• [Stored items]
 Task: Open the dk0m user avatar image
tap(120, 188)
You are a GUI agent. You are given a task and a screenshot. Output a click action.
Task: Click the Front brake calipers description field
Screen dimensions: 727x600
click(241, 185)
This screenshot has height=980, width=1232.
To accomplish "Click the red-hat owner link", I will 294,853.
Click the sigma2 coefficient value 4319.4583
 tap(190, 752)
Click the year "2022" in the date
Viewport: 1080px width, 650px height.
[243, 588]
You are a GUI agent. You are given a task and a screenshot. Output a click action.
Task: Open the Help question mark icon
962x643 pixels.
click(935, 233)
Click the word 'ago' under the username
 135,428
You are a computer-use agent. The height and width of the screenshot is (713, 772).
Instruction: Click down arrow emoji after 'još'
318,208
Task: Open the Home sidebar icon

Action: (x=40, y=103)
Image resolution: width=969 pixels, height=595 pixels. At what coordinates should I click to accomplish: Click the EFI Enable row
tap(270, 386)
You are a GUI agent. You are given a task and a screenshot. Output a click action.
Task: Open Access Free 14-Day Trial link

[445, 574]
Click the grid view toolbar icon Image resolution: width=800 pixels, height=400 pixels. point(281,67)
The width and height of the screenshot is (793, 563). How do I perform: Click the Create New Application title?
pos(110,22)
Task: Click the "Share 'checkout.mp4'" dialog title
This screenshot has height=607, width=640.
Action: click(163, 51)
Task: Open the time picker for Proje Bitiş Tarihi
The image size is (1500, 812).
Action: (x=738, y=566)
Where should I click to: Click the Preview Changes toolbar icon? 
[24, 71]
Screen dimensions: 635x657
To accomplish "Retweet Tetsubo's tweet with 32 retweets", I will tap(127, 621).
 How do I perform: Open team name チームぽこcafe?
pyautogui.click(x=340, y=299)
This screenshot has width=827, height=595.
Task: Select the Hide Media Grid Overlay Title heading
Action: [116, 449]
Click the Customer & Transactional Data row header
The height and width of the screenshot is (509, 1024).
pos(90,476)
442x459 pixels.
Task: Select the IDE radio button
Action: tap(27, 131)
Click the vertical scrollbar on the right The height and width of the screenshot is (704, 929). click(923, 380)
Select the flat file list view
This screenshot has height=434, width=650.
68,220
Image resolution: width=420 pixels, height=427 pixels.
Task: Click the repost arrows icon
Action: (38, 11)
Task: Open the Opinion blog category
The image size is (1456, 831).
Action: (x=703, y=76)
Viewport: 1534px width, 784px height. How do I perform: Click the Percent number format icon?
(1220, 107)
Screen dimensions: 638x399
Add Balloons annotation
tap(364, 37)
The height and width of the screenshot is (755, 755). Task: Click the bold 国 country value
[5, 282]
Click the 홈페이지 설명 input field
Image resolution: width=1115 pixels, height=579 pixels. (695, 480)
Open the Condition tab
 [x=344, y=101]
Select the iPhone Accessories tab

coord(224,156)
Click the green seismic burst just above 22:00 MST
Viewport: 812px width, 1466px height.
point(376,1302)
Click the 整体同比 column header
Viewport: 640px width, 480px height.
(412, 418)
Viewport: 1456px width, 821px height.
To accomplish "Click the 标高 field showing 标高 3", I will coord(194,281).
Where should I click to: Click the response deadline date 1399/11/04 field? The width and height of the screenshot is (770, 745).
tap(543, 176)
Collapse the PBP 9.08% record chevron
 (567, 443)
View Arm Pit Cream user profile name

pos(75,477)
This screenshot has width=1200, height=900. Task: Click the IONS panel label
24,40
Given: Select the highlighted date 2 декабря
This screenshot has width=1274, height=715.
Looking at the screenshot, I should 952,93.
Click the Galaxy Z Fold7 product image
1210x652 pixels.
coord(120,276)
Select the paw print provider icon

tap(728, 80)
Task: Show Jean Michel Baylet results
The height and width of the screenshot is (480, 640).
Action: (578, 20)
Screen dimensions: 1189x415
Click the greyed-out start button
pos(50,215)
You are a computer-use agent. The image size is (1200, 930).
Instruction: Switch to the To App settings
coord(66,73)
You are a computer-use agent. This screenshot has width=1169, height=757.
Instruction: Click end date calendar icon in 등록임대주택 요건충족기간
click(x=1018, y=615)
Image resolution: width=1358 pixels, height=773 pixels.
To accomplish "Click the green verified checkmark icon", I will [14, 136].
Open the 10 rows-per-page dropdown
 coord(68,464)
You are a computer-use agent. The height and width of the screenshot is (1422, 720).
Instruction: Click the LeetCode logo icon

• [What to do] Your answer must be every record above, repeated exactly.

• [Exercise solution]
 Task: Open the dk0m user avatar image
tap(120, 188)
You are a GUI agent. You are given a task and a screenshot. Output a click action.
Task: Click the Front brake calipers description field
Screen dimensions: 727x600
click(241, 185)
This screenshot has height=980, width=1232.
To accomplish "Click the red-hat owner link", I will 294,853.
Click the sigma2 coefficient value 4319.4583
 tap(190, 752)
Click the year "2022" in the date
Viewport: 1080px width, 650px height.
[243, 588]
You are a GUI agent. You are given a task and a screenshot. Output a click action.
Task: Open the Help question mark icon
962x643 pixels.
click(935, 233)
Click the word 'ago' under the username
 135,428
You are a computer-use agent. The height and width of the screenshot is (713, 772).
Instruction: Click down arrow emoji after 'još'
318,208
Task: Open the Home sidebar icon

Action: (x=40, y=103)
Image resolution: width=969 pixels, height=595 pixels. At what coordinates should I click to accomplish: Click the EFI Enable row
tap(270, 386)
You are a GUI agent. You are given a task and a screenshot. Output a click action.
Task: Open Access Free 14-Day Trial link

[445, 574]
Click the grid view toolbar icon Image resolution: width=800 pixels, height=400 pixels. point(281,67)
The width and height of the screenshot is (793, 563). How do I perform: Click the Create New Application title?
pos(110,22)
Task: Click the "Share 'checkout.mp4'" dialog title
This screenshot has height=607, width=640.
Action: click(163, 51)
Task: Open the time picker for Proje Bitiş Tarihi
The image size is (1500, 812).
Action: (x=738, y=566)
Where should I click to: Click the Preview Changes toolbar icon? 
[24, 71]
Screen dimensions: 635x657
To accomplish "Retweet Tetsubo's tweet with 32 retweets", I will tap(127, 621).
 How do I perform: Open team name チームぽこcafe?
pyautogui.click(x=340, y=299)
This screenshot has width=827, height=595.
Task: Select the Hide Media Grid Overlay Title heading
Action: [116, 449]
Click the Customer & Transactional Data row header
The height and width of the screenshot is (509, 1024).
pos(90,476)
442x459 pixels.
Task: Select the IDE radio button
Action: tap(27, 131)
Click the vertical scrollbar on the right The height and width of the screenshot is (704, 929). click(923, 380)
Select the flat file list view
This screenshot has height=434, width=650.
68,220
Image resolution: width=420 pixels, height=427 pixels.
Task: Click the repost arrows icon
Action: (38, 11)
Task: Open the Opinion blog category
The image size is (1456, 831).
Action: (x=703, y=76)
Viewport: 1534px width, 784px height. How do I perform: Click the Percent number format icon?
(1220, 107)
Screen dimensions: 638x399
Add Balloons annotation
tap(364, 37)
The height and width of the screenshot is (755, 755). Task: Click the bold 国 country value
[5, 282]
Click the 홈페이지 설명 input field
Image resolution: width=1115 pixels, height=579 pixels. (695, 480)
Open the Condition tab
 [x=344, y=101]
Select the iPhone Accessories tab

coord(224,156)
Click the green seismic burst just above 22:00 MST
Viewport: 812px width, 1466px height.
point(376,1302)
Click the 整体同比 column header
Viewport: 640px width, 480px height.
(412, 418)
Viewport: 1456px width, 821px height.
To accomplish "Click the 标高 field showing 标高 3", I will coord(194,281).
Where should I click to: Click the response deadline date 1399/11/04 field? The width and height of the screenshot is (770, 745).
tap(543, 176)
Collapse the PBP 9.08% record chevron
 (567, 443)
View Arm Pit Cream user profile name

pos(75,477)
This screenshot has width=1200, height=900. Task: Click the IONS panel label
24,40
Given: Select the highlighted date 2 декабря
This screenshot has width=1274, height=715.
Looking at the screenshot, I should 952,93.
Click the Galaxy Z Fold7 product image
1210x652 pixels.
coord(120,276)
Select the paw print provider icon

tap(728, 80)
Task: Show Jean Michel Baylet results
The height and width of the screenshot is (480, 640).
Action: (578, 20)
Screen dimensions: 1189x415
Click the greyed-out start button
pos(50,215)
You are a computer-use agent. The image size is (1200, 930).
Instruction: Switch to the To App settings
coord(66,73)
You are a computer-use agent. This screenshot has width=1169, height=757.
Instruction: Click end date calendar icon in 등록임대주택 요건충족기간
click(x=1018, y=615)
Image resolution: width=1358 pixels, height=773 pixels.
To accomplish "Click the green verified checkmark icon", I will [14, 136].
Open the 10 rows-per-page dropdown
 coord(68,464)
You are a computer-use agent. The height and width of the screenshot is (1422, 720).
Instruction: Click the LeetCode logo icon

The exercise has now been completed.